Below is a block of records. Copy every line in it that contains the word "computer".

*** PROVIDED ENTRIES Section Begins ***

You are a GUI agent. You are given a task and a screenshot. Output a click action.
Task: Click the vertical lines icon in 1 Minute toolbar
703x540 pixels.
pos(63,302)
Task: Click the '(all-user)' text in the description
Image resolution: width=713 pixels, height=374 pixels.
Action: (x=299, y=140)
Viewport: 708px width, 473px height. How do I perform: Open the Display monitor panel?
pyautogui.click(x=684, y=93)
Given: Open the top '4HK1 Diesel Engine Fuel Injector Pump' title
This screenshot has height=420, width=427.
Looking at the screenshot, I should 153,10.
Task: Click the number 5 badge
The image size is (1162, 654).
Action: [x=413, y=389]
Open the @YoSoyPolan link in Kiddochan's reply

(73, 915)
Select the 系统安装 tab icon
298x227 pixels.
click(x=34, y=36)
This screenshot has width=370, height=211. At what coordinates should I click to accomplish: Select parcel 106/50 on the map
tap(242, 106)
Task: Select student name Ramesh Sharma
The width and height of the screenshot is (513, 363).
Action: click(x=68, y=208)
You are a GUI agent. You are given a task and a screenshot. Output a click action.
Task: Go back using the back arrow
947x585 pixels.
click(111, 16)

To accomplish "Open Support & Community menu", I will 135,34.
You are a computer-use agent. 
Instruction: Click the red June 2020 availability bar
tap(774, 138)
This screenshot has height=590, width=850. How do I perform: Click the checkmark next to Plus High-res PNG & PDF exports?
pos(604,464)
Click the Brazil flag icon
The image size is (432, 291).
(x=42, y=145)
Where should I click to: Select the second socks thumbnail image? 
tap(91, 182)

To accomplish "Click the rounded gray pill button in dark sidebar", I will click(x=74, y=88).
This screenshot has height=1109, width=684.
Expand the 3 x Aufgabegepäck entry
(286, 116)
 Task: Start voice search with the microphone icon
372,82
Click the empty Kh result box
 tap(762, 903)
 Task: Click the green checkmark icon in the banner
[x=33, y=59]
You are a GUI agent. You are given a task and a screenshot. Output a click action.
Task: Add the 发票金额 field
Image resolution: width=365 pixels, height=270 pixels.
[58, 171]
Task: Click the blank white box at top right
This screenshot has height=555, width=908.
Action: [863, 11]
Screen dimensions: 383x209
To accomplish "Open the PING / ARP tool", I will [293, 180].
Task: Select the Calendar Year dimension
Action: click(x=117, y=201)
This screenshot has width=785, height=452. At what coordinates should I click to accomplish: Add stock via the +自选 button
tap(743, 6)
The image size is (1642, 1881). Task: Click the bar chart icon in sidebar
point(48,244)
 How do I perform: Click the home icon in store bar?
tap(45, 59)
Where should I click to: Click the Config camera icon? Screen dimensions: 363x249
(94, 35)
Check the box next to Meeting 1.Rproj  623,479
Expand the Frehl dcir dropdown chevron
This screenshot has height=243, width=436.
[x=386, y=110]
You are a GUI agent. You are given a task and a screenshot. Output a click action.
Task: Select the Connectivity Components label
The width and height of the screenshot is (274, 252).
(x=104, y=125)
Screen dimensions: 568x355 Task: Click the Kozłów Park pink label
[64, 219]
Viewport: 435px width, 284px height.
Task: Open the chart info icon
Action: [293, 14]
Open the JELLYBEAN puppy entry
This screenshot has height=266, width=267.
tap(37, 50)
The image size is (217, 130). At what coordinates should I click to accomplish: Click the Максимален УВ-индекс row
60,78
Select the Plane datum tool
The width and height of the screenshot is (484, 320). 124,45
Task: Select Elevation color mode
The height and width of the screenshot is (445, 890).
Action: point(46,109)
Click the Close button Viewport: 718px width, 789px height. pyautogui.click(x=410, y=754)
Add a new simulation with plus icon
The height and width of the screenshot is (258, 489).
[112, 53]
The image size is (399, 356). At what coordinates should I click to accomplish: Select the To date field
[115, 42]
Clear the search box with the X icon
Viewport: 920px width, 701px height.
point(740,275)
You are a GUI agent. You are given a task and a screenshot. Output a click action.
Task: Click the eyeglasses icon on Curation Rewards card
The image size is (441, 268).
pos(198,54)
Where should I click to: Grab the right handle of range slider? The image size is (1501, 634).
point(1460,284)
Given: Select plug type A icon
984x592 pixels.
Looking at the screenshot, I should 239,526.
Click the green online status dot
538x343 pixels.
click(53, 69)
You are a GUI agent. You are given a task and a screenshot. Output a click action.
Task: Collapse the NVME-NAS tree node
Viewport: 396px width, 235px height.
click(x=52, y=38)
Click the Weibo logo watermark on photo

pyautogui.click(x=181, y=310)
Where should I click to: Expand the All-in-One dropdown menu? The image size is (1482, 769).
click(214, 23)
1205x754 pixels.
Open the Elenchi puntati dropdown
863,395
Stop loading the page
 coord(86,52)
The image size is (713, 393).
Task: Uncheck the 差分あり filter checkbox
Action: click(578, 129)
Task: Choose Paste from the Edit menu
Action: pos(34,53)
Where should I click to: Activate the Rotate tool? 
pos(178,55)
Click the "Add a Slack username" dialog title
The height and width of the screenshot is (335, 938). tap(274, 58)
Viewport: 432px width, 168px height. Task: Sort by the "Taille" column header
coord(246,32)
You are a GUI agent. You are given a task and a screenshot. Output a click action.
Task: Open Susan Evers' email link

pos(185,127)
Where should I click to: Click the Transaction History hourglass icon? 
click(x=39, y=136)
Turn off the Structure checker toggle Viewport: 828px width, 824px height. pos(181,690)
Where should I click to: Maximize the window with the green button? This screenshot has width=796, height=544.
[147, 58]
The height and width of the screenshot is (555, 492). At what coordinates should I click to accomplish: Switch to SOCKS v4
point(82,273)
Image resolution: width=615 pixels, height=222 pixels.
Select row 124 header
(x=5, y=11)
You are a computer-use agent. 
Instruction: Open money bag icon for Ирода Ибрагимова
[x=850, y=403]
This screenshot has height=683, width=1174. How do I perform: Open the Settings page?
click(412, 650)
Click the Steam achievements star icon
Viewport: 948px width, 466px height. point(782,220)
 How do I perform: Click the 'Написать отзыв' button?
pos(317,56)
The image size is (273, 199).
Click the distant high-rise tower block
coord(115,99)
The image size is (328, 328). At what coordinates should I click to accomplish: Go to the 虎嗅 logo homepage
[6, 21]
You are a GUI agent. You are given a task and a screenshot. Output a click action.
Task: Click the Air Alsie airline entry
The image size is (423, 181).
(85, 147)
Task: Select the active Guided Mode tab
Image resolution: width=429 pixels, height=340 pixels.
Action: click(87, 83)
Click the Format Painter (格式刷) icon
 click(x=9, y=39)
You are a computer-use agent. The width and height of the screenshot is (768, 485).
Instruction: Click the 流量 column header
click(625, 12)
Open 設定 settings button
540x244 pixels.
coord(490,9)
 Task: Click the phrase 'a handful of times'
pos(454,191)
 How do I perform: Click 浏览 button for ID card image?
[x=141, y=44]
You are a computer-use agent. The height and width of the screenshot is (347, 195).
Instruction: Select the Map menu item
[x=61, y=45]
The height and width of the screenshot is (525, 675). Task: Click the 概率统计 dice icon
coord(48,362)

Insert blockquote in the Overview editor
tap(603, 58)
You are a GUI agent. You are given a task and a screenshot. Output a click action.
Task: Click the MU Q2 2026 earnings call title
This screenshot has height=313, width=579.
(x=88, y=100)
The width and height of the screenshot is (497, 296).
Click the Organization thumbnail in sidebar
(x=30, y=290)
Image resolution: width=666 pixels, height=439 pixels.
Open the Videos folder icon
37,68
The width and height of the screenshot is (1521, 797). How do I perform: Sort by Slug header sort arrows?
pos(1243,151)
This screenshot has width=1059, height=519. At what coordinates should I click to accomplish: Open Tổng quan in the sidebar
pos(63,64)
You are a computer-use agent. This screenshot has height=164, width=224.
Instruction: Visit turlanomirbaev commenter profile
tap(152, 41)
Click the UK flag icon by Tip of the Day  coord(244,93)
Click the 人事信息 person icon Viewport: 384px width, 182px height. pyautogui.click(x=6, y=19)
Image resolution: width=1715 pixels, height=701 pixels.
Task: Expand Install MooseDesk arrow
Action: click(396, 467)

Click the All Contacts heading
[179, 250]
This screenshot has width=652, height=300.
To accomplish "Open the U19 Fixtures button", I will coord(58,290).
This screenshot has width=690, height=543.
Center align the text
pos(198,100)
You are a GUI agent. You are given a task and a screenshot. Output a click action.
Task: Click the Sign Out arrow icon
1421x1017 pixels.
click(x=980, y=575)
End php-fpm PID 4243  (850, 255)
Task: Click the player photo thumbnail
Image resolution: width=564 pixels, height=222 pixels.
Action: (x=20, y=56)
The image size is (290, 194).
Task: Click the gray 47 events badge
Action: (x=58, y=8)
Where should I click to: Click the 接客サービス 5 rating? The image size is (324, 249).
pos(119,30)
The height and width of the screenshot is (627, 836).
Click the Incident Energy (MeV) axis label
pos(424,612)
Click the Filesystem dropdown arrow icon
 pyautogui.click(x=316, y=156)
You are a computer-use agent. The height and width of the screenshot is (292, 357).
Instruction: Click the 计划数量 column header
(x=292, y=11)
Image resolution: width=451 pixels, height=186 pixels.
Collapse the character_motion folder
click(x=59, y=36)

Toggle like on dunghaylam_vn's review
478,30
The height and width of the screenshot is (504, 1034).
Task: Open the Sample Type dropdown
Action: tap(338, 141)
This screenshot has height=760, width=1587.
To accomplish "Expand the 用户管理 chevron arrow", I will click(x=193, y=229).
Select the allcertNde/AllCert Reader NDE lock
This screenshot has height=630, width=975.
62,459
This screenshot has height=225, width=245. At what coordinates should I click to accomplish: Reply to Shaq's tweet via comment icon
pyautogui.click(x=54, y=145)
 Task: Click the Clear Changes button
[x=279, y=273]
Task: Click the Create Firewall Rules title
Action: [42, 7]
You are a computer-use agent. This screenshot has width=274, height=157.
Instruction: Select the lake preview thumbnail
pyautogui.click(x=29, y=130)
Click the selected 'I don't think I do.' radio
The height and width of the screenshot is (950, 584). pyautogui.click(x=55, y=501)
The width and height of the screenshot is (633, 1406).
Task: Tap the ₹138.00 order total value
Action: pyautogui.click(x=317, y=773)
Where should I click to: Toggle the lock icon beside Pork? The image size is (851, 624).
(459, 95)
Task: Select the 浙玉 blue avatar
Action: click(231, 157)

*** PROVIDED ENTRIES Section Ends ***

▸ EXERCISE RESPONSE:
You are a computer-use agent. 
You are a computer-use agent. 
You are a computer-use agent. The width and height of the screenshot is (768, 485).
You are a computer-use agent. The height and width of the screenshot is (347, 195).
You are a computer-use agent. This screenshot has height=164, width=224.
You are a computer-use agent. The height and width of the screenshot is (292, 357).
You are a computer-use agent. This screenshot has width=274, height=157.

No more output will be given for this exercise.